EmbodiedCity/AirCopBench.code

Repository files navigation

AirCopBench: A Benchmark for Multi-drone Collaborative Embodied Perception and Reasoning

The benchmark is designed to evaluate whether Multimodal Large Language Models (MLLMs) can process multi-UAV collaborative visual data for question answering, covering perception, reasoning, and decision-making in perception degradation scenarios.


News

  • πŸŽ‰ Our paper has been accepted by AAAI 2026!
  • βœ… All datasets, code, and supplementary material released
  • βœ… Unified question generation pipeline for 14 tasks
  • βœ… One-click integration script for interactive VQA generation

Dataset Features

  • πŸ’‘ Central Contribution: The first comprehensive benchmark focusing on multi-UAV collaborative embodied perception and reasoning, including over 2.9k multi-view images and over 14.6k Visual Question Answering (VQA) pairs.
  • πŸ”„ Varied Data Sources: simulator data (with 3, 5, and 6 observing UAVs), real-world data (with 2 observing UAVs), and derived data for noisy and loss scenarios.
  • πŸ“‹ Rich Task Definition: 4 main task dimensions and 14 subtasks covering collaborative perception, understanding, and reasoning.
  • 🌫️ Various Perception Degradation: occlusion, shadow, lighting imbalance, long distance, out of FoV, noise, data loss, and motion blur.
  • 🎯 Diverse Target Types: vehicles, drones, pedestrians, and bicycles.
  • 🧩 Multiple Modalities: RGB images, text, and point cloud.

Task Definition

AirCopBench encompasses four core task dimensions: Scene Understanding, Object Understanding, Perception Assessment, and Collaborative Decision. These are further segmented into sub-tasks, enabling a more granular assessment of collaborative perception and reasoning capabilities.

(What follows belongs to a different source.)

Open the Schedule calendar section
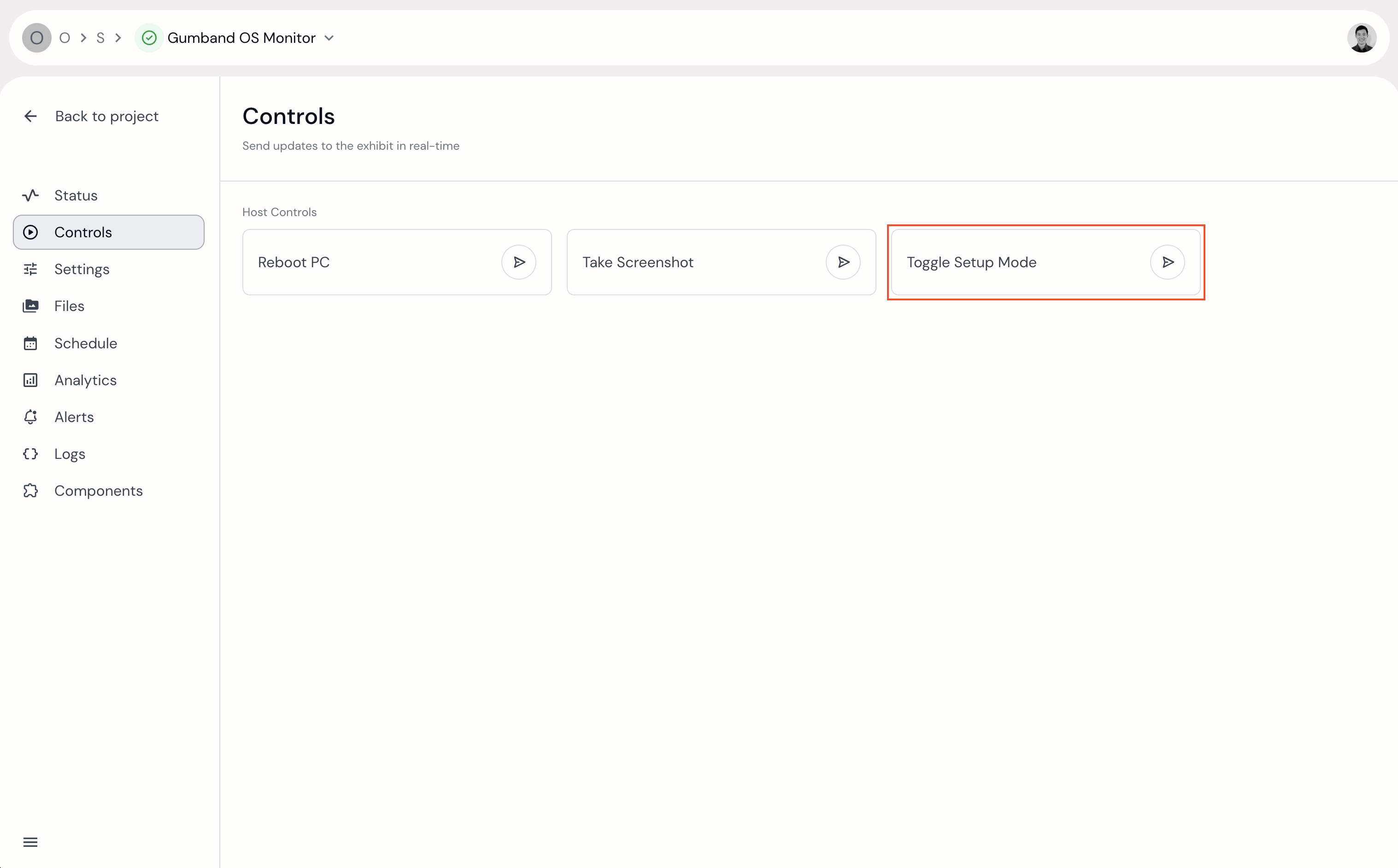1398x868 pixels. tap(85, 343)
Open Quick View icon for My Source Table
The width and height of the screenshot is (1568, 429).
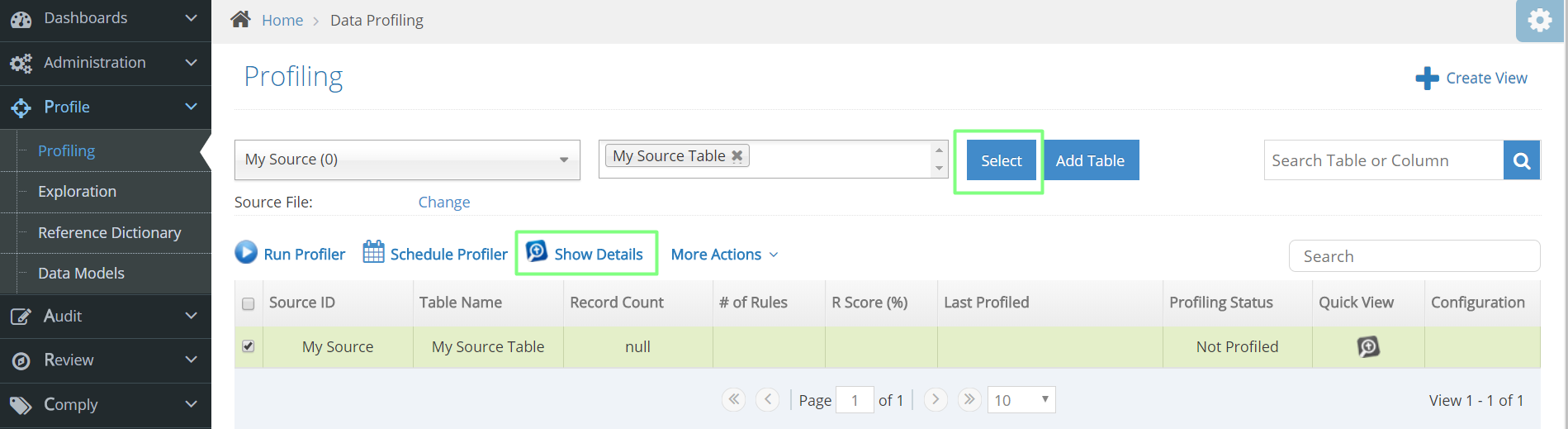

  • Scene Understanding (SU)
    • scene_description: interpret and understand scenes from images
    • scene_comparison: compare different scenes
    • observing_posture: analyze camera posture
  • Object Understanding (OU)
    • object_recognition: identify objects in images
    • object_counting: count number of objects
    • object_grounding: locate objects in images
    • object_matching: match objects across different views
  • Perception Assessment (PA)
    • quality_assessment: evaluate image quality
    • usability_assessment: assess usefulness for target perception tasks
    • causal_assessment: reason about reasons for perception degradation
  • Collaborative Decision (CD)
    • when_to_collaborate: identify when collaboration is essential for current UAV (temporal decision)
    • what_to_collaborate: determine the information that should be shared between UAVs (content selection)
    • who_to_collaborate: assess which UAVs are best suited for collaboration (agent selection)
    • why_to_collaborate: explore the reasons for required information exchange among UAVs (reasoning for collaboration)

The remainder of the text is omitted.